- Butezi Hospital is located in Burundi Butezi Hospital

Geography
- Location: Ruyigi Province, Burundi
- Coordinates: 3°23′22″S 30°09′51″E﻿ / ﻿3.38958°S 30.16413°E

Organisation
- Care system: Public

Links
- Lists: Hospitals in Burundi

= Butezi Hospital =

The Butezi Hospital (Hôpital de Butezi, Ibitalo ya Butezi) is a hospital in the community of Butezi in the northwest of Ruyigi Province, Burundi.

==Location==

The Butezi Hospital is the center of the Butezi health district, which covers the west and northwest of the province.
It is in the northeast of the community of Butezi, to the north of the primary school.

==Service==

The hospital is private, and quality of service metrics are not available.
As of 2014 the hospital served a target population of 106,691.

==History==

A 1994 description of the eastern regions of Burundi described the hospital of Butezi as impressive because of its very modern equipment, and also praised the Butezi health center (CDS) for teaching trades such as brickmaking, carpentry and sewing.
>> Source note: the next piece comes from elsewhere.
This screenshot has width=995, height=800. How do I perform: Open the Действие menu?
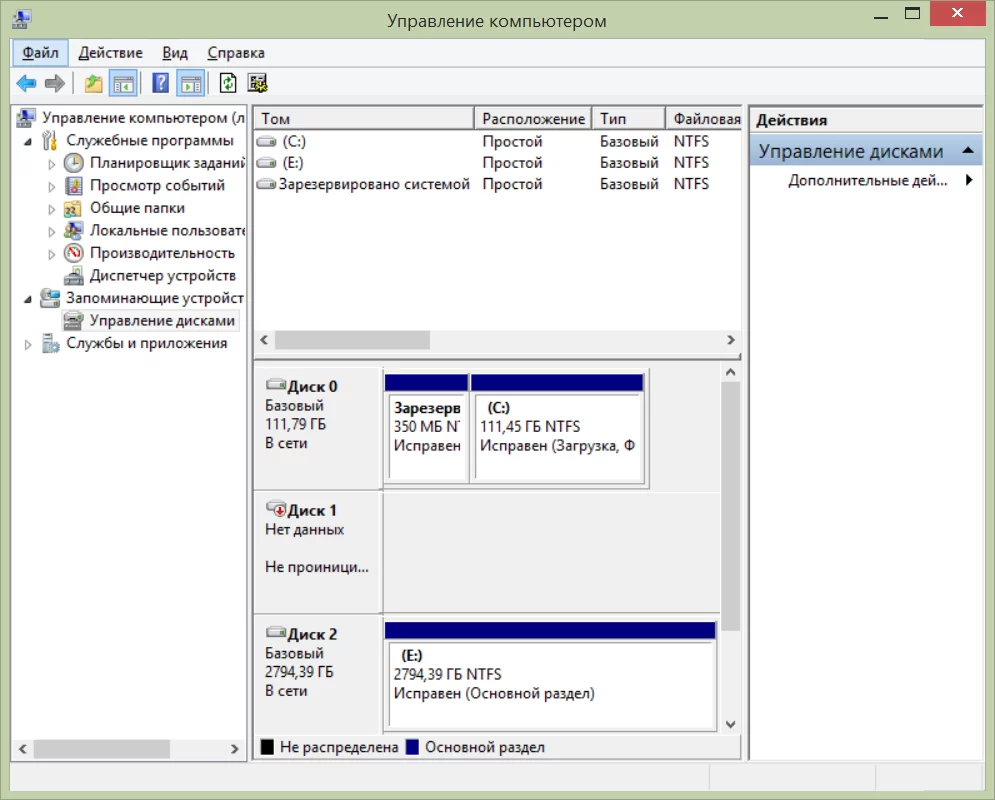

A 2011 report stated that the health district served a population of 104,821.
The hospital was not supplied with electricity on the day it was inspected.
The Butezi health district did not have an ambulance, but did have a motorized vehicle for transfer of patients.

In December 2015 the OPEC Fund for International Development approved a grant to improve electricity services in four rural areas in Burundi, including Butezi through rehabilitation of micro and mini hydroelectric plants, photovoltaic reinforcement and grid upgrades.
The hospital was among facilities that benefited from the project.